(What is required)
Take the entries below and print, exactly, the stretch from the line containing "You are a computer-use" through the line containing "Instruction: Click the Remove shortcut button", both included.

(Provided data)
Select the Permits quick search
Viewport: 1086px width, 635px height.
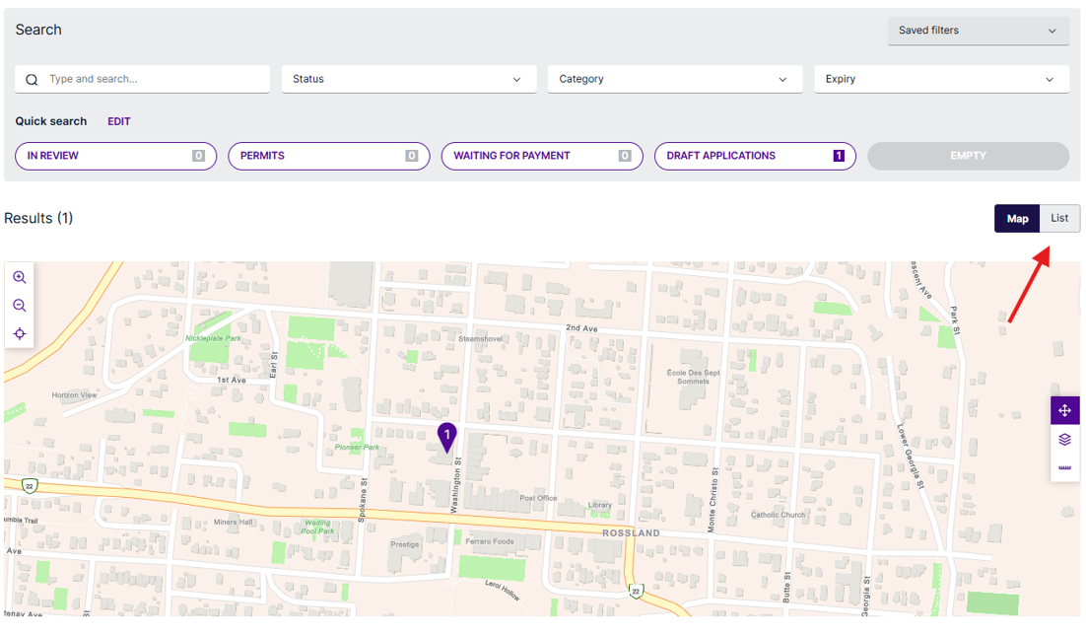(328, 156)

* * *

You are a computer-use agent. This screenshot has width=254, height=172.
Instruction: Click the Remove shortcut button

(Answer box)
You are a computer-use agent. This screenshot has width=254, height=172.
Instruction: Click the Remove shortcut button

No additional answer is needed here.